**Aim of the exercise**
Could you find every line in the records below that contains the word "tree" and copy it?

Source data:
────────
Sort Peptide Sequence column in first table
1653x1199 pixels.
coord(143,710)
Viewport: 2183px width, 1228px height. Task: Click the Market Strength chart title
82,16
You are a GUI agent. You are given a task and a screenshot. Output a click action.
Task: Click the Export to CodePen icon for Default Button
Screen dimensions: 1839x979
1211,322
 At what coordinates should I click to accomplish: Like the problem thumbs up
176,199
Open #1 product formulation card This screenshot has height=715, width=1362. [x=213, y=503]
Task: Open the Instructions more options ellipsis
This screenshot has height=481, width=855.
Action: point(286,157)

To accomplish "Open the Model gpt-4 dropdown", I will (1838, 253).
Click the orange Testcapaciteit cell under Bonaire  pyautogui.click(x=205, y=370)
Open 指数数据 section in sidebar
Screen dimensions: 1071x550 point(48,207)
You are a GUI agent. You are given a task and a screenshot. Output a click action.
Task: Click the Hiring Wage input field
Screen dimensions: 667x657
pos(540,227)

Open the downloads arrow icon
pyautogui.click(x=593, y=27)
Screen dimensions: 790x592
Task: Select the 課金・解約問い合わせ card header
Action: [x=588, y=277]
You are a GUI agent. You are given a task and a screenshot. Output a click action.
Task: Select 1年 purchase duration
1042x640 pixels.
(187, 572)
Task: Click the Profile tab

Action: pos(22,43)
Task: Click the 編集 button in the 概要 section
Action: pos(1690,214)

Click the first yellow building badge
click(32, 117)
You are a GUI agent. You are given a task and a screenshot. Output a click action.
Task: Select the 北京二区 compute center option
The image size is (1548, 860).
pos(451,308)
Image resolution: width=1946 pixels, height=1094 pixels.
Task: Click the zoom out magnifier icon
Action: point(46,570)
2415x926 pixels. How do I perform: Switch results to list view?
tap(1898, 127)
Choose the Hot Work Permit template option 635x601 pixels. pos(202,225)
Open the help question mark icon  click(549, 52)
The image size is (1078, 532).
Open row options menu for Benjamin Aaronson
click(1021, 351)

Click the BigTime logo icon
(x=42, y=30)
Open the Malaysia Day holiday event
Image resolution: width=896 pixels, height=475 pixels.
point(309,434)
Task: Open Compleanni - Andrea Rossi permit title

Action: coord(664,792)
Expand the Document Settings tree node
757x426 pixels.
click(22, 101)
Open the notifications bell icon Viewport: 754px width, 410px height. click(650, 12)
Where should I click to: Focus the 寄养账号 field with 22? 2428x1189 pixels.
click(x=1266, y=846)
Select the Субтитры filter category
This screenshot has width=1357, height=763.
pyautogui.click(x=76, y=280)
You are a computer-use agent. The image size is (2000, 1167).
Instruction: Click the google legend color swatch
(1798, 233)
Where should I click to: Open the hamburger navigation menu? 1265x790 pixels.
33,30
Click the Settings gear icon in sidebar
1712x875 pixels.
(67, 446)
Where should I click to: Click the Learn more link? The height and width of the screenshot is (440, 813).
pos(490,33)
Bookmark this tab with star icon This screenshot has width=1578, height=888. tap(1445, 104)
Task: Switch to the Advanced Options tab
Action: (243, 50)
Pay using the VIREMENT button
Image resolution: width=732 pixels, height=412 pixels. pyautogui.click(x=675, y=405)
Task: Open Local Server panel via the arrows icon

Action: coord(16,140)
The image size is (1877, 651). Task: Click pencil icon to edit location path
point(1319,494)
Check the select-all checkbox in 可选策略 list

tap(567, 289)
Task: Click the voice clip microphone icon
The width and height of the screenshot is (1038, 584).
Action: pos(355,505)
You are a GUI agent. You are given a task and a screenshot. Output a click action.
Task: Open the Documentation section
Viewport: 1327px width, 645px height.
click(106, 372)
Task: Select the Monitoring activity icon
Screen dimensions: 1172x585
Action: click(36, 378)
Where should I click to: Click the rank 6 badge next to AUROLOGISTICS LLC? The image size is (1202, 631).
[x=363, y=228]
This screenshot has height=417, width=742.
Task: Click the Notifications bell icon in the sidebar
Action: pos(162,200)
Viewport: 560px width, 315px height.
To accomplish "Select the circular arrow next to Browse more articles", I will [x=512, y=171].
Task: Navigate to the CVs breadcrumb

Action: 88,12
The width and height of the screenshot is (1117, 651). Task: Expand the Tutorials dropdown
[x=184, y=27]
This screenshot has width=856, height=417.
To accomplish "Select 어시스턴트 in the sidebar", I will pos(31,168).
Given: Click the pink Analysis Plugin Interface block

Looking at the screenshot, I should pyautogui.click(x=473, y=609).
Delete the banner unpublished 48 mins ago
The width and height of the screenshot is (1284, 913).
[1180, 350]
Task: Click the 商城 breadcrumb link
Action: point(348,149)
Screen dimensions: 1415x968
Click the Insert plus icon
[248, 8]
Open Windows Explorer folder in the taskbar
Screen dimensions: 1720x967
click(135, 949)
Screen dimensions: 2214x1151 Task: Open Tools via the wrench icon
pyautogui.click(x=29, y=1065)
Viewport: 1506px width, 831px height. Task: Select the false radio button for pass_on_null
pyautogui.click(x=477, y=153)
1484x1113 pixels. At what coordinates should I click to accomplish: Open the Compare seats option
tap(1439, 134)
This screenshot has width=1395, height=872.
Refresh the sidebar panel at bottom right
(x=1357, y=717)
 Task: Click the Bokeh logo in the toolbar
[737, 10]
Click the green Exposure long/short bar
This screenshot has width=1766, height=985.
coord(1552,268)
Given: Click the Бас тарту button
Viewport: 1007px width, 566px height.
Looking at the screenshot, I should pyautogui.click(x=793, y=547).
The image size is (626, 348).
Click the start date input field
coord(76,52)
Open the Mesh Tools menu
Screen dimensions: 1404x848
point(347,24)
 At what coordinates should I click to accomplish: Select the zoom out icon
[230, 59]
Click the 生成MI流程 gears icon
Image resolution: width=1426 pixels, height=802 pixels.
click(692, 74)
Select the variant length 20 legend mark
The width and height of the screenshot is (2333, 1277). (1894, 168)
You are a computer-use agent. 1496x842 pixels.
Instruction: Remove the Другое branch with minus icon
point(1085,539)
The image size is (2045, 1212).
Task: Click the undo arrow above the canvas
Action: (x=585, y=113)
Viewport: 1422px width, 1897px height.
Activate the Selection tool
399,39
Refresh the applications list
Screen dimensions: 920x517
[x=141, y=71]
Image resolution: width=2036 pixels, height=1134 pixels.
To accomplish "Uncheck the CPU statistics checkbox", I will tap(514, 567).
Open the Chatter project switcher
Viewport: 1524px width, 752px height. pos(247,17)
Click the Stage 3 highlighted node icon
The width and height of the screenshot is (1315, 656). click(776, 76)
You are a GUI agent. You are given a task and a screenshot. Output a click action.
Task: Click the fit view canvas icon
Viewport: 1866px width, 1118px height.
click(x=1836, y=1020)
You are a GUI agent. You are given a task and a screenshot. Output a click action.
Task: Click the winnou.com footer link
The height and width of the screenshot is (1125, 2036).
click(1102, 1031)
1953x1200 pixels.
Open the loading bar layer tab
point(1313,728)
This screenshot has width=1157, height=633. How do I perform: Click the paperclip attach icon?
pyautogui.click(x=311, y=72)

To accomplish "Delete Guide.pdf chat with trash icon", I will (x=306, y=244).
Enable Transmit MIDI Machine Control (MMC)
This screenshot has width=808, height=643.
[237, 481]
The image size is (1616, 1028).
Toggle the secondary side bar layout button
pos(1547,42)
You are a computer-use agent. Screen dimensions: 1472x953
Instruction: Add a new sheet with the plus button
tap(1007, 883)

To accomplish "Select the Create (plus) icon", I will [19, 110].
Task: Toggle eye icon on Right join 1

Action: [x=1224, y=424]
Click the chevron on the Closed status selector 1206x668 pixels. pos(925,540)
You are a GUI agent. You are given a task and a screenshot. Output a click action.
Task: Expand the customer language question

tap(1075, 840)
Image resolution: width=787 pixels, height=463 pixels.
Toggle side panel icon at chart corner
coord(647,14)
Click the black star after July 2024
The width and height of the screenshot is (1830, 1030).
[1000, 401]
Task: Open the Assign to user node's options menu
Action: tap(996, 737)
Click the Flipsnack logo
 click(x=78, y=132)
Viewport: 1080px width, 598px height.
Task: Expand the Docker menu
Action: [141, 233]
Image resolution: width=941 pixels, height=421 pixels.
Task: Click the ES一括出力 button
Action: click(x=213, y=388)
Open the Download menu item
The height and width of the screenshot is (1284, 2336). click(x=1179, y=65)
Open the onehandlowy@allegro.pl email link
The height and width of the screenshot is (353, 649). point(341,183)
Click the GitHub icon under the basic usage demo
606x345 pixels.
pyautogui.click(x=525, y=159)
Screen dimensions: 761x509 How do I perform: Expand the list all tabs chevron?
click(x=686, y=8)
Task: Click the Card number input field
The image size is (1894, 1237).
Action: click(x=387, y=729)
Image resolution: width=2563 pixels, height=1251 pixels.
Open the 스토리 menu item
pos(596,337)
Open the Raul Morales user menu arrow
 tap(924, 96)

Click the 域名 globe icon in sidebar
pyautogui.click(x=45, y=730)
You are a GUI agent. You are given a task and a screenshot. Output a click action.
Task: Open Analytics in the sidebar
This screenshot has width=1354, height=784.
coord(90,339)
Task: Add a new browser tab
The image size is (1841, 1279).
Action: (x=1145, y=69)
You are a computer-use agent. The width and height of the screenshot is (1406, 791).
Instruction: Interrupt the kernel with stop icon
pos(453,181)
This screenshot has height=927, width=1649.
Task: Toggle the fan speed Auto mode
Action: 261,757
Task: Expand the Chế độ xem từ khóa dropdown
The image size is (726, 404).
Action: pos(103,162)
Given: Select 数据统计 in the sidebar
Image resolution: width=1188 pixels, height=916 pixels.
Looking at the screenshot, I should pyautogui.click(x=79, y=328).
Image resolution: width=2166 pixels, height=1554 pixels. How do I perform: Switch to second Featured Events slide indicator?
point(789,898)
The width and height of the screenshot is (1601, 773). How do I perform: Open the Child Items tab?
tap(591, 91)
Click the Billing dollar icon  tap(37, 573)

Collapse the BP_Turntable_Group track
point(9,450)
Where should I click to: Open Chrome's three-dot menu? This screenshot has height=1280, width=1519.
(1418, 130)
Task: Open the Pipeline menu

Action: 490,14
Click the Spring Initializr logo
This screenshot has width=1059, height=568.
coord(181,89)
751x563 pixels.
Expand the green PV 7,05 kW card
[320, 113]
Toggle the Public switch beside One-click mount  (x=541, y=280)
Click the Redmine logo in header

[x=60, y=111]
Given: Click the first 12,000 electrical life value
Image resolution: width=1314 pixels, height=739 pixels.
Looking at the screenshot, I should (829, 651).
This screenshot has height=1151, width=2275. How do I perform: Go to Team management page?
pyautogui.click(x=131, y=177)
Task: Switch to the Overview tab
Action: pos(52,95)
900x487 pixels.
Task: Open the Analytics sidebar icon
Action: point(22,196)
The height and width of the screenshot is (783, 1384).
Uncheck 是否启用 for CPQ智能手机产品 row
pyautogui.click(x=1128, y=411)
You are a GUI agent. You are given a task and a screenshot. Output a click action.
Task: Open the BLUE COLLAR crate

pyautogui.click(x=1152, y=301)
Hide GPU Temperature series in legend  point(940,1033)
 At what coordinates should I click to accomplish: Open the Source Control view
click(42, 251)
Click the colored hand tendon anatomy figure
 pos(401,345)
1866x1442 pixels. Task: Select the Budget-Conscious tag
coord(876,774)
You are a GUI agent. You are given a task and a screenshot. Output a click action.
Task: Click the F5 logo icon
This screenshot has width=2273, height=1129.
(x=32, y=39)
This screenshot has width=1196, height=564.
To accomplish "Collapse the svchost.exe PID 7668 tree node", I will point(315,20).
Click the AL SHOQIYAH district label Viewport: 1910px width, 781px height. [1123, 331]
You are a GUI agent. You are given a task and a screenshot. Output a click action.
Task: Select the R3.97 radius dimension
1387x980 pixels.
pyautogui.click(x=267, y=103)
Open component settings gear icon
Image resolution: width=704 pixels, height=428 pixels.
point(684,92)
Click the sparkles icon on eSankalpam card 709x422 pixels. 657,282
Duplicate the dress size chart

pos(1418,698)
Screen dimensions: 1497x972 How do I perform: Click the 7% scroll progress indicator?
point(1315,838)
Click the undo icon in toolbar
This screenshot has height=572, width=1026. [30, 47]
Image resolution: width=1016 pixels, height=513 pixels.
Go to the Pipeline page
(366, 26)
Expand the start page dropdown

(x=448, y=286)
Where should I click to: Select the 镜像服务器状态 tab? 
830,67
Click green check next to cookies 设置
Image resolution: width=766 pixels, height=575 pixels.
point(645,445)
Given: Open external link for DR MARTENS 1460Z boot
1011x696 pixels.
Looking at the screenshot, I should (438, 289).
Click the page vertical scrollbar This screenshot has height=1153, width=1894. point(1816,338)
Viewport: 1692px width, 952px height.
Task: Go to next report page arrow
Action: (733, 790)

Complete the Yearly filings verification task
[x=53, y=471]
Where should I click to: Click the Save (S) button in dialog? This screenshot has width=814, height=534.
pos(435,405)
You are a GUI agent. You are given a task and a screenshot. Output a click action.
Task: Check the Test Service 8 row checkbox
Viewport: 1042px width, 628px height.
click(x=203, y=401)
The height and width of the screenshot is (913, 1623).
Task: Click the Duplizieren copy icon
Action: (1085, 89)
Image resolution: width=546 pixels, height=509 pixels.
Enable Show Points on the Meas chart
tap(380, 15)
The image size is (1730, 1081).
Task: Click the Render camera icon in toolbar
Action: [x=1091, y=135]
────────
**Reply to the exercise**
Expand the Document Settings tree node
To accomplish "Collapse the svchost.exe PID 7668 tree node", I will point(315,20).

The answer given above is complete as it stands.